Im September 2022 kam unser kleiner Mann zur Welt. Ein neues Leben als Familie begann. Während uns Freunde und Bekannte prophezeiten, nun würden wir ja wohl weniger reisen, juckte es uns schon in den Fingern. Obwohl die Weltreise erst einmal nach hinten gerückt war, wartete bereits eine ganze Schublade voller Reiseideen auf Verwicklichung. Ganz klar: Das Reisen in der Welt nach Corona, mit neuen Kriegen und politischen Machtkämpfen; überhaupt das Reisen zu dritt würde ein anderes sein. Aber unsere Reiselust war größer denn je. Wir würden Wege und Möglichkeiten finden, die uns als Familie gerecht werden würden.

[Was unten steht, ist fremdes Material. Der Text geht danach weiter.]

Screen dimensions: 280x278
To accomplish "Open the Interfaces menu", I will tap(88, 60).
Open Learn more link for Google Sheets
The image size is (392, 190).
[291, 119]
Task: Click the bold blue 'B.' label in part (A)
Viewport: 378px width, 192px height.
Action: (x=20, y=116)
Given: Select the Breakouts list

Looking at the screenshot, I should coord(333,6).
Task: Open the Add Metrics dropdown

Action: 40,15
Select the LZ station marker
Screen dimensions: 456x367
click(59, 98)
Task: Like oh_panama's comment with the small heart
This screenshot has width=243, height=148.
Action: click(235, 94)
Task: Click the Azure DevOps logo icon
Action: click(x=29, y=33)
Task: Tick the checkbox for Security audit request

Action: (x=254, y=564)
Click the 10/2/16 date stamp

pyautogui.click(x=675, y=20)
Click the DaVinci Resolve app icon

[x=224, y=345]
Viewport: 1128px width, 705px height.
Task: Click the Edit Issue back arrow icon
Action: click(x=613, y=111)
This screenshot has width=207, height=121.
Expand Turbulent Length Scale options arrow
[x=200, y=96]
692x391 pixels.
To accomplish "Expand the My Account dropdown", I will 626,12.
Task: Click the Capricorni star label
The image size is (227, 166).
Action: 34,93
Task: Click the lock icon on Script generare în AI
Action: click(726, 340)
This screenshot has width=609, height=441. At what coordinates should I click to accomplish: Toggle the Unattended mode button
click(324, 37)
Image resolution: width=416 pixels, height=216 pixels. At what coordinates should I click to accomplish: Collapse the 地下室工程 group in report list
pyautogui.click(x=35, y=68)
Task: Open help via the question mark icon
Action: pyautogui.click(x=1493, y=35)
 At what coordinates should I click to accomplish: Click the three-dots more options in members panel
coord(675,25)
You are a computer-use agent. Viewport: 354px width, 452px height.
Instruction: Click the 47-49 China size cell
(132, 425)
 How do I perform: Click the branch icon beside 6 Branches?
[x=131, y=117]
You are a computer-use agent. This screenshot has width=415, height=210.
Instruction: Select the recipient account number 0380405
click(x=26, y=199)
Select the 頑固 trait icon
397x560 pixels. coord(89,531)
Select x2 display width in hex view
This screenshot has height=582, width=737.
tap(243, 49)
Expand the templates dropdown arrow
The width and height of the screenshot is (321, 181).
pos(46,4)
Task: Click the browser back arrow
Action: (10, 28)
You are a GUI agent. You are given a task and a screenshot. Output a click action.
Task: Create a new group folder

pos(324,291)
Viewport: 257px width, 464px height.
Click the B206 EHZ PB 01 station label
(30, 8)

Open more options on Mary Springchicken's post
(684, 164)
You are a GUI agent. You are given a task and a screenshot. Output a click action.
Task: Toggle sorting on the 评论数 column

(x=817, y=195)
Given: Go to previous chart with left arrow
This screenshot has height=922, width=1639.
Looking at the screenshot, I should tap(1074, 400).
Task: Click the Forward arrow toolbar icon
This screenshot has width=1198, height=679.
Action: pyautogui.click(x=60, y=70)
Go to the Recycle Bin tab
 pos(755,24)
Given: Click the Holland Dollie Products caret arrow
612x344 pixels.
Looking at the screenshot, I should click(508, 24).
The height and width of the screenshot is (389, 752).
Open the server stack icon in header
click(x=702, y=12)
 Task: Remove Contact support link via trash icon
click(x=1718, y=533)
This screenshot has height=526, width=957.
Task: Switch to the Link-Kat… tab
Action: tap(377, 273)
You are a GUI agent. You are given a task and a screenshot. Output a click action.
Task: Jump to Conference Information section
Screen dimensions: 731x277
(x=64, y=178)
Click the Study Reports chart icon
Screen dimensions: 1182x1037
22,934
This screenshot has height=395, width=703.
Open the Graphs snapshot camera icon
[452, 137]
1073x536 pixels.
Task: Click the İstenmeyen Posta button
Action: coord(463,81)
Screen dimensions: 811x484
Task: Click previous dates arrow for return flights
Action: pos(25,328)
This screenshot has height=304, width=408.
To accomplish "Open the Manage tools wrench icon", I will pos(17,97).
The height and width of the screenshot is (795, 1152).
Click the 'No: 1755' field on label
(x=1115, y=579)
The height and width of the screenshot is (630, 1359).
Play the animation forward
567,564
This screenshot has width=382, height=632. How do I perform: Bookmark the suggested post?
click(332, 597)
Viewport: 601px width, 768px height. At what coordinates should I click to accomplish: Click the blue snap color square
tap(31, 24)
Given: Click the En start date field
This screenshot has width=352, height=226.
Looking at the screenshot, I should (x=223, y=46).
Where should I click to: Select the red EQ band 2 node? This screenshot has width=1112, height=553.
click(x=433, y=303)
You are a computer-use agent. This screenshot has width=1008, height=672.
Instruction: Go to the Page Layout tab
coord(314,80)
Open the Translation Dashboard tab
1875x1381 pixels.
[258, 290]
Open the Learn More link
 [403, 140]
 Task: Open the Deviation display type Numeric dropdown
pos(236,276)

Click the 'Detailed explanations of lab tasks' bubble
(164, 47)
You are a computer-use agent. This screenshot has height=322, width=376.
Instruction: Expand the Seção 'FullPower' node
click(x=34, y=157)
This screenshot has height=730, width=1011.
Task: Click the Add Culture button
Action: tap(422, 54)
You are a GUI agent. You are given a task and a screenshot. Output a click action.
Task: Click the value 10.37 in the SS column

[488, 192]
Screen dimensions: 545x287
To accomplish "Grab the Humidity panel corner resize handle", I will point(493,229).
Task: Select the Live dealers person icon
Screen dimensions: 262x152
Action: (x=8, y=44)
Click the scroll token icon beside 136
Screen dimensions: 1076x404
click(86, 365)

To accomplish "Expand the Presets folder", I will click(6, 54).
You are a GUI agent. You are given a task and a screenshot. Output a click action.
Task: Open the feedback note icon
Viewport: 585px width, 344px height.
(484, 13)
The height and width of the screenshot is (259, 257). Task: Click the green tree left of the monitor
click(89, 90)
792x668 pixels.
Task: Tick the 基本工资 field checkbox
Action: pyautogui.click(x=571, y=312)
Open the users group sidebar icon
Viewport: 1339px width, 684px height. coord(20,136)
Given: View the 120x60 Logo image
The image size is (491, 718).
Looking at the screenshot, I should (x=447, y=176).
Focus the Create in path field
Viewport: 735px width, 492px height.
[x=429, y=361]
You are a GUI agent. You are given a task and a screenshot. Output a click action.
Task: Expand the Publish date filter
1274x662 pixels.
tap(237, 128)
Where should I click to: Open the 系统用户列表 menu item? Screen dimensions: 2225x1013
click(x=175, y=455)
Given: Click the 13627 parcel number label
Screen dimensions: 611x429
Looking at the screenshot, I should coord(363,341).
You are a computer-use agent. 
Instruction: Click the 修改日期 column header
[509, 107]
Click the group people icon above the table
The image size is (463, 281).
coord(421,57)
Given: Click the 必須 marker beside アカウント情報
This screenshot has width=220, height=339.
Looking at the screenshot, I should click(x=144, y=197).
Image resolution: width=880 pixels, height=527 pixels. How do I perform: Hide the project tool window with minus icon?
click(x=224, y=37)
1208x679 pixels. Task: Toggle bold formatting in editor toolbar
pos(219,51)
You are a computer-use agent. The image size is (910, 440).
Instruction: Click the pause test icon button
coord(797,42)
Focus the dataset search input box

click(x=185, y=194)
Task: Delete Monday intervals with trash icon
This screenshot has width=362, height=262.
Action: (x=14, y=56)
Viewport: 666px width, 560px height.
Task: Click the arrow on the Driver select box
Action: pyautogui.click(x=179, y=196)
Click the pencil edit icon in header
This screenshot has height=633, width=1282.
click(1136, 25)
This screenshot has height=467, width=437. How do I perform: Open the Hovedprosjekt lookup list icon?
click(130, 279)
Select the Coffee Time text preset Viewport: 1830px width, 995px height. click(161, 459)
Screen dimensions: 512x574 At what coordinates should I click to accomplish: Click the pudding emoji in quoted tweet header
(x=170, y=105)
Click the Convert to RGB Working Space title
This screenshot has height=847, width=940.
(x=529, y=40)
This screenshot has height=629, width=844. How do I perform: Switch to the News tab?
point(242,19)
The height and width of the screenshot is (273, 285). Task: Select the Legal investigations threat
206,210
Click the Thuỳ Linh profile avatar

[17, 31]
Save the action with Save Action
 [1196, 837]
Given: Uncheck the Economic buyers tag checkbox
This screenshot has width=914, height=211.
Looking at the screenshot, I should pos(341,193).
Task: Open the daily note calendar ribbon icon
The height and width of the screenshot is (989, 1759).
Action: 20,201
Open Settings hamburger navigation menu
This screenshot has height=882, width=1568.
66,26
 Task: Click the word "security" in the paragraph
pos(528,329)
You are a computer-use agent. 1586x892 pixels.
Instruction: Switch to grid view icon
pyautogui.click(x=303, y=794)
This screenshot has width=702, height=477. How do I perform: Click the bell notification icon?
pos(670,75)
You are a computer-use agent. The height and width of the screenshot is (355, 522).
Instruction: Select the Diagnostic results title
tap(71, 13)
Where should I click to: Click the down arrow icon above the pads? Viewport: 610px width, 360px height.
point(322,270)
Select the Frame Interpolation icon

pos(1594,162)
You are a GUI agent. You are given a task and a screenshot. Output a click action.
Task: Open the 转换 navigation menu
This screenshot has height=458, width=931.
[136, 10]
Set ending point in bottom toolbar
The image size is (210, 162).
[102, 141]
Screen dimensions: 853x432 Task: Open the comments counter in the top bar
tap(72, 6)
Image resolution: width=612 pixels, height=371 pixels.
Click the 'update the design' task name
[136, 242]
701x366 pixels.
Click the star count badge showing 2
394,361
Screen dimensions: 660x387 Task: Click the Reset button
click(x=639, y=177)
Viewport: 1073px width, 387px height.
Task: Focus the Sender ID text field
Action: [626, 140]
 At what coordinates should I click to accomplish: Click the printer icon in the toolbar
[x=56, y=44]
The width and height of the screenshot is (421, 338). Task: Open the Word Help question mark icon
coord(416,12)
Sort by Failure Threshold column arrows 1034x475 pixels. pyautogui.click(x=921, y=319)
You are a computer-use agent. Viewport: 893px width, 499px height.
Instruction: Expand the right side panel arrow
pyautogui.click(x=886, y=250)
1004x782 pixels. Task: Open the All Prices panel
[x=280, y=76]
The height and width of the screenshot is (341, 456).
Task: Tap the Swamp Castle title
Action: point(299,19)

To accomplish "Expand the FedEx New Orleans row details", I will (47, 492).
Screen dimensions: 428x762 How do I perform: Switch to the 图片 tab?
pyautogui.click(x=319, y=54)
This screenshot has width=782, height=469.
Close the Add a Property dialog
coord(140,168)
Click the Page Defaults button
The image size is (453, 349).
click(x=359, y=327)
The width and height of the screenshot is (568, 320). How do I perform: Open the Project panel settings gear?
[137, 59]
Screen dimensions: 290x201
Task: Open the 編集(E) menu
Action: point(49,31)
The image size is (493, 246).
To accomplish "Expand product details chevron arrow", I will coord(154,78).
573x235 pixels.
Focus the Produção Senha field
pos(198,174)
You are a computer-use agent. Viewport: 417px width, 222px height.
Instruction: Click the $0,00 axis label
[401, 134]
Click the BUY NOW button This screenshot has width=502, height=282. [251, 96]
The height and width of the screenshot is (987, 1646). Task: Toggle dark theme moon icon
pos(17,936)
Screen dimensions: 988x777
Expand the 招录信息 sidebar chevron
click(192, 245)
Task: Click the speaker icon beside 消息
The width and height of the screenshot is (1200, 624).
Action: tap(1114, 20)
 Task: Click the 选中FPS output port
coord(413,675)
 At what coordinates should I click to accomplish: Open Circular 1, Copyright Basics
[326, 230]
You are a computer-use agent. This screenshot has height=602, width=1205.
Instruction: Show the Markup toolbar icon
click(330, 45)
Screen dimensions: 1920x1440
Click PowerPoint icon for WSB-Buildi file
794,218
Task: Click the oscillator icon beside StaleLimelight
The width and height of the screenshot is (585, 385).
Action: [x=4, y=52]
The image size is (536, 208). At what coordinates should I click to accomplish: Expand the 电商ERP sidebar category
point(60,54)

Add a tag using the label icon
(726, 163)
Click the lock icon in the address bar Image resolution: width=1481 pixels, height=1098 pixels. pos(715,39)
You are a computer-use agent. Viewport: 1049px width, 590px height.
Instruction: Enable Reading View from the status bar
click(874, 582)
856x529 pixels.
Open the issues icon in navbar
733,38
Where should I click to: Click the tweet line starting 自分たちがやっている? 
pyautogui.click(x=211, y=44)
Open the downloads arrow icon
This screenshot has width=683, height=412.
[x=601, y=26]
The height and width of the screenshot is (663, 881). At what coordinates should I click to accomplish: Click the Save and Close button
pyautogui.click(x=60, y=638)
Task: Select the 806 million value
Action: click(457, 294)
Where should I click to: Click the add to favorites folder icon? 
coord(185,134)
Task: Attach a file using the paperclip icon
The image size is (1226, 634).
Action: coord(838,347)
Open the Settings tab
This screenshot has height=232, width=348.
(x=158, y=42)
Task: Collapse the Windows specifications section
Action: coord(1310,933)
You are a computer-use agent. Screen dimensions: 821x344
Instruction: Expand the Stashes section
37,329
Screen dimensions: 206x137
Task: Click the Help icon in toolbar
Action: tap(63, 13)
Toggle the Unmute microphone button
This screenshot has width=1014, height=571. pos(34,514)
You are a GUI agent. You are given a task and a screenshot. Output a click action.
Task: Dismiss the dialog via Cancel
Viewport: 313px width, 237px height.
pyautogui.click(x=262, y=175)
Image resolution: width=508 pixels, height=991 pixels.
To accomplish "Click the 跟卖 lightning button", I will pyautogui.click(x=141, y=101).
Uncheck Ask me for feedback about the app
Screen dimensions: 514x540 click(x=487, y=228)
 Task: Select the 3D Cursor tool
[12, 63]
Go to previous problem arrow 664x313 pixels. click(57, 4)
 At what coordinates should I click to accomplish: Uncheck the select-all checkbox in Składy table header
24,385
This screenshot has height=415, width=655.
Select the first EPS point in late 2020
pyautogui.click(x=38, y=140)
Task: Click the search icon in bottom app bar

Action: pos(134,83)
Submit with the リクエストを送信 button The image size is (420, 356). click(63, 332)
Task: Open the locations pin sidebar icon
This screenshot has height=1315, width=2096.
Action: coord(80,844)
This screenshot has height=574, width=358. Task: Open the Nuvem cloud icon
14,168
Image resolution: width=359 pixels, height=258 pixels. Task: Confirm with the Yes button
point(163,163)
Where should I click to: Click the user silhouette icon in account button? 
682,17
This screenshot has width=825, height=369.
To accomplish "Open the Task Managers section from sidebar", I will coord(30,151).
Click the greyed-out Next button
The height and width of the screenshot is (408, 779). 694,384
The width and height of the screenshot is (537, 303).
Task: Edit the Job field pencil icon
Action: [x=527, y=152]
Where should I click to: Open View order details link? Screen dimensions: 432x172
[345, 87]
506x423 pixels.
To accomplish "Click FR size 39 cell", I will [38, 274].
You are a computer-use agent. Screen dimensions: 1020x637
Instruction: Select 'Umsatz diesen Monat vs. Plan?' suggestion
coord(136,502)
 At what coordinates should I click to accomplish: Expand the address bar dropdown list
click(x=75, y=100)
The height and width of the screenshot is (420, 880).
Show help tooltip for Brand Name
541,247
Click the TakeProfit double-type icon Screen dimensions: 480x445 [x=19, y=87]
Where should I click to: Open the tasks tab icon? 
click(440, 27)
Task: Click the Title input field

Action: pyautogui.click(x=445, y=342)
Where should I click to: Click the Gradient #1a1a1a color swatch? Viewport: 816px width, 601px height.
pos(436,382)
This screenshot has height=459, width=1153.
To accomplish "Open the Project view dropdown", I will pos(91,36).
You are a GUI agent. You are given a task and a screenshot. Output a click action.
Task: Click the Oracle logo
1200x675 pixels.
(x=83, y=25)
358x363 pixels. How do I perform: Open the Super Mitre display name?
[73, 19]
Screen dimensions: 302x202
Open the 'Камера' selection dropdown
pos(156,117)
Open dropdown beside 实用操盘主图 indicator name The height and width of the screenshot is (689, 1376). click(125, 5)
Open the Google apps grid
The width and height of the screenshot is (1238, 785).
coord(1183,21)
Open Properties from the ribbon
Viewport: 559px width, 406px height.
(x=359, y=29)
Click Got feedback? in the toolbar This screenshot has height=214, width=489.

So sehr wir unseren blauen Babyface-Honda liebten, wollten wir etwas Gröberes für richtig schlechte Straßen. Im Balkan war der CR-V an seine Grenzen gekommen. Außerdem braucht so ein kleiner Mensch eine Menge an Zeug. Schließlich fanden wir unser Traumauto: einen Toyota Hilux. Auch er hat mehr Rost unten rum, als er haben sollte, aber das ist eine Krankheit, die nahezu alle Pickups und Geländefahrzeuge haben. Eines Tages wird er vielleicht den Rosttod sterben, aber solange wird er nun unser Begleiter sien.
Und nun?
Demnächst kommt Herr Lux – wie wir das Auto getauft haben – in die Werkstatt. Ein neues Fahrwerk, neue Reifen, eine große Inspektion. Im Frühsommer planen wir bereits unsere erste Tour: Vany, Chris, der kleiner Mann und Herr Lux.
Diesen Blog werden wir nach und nach mit Leben füllen: Inspirationen und Bilder zu unseren Reisen, Beiträge zum Umbau von Herrn Lux und auch zum Thema Reisen mit Baby / Kind.
Was mit der Weltreise ist, wissen wir noch nicht. Gewiss werden wir noch dazu aufbrechen. Wann, wie und wohin: das steht nicht fest. Erst einmal muss unser kleiner Mann ein wenig größer werden.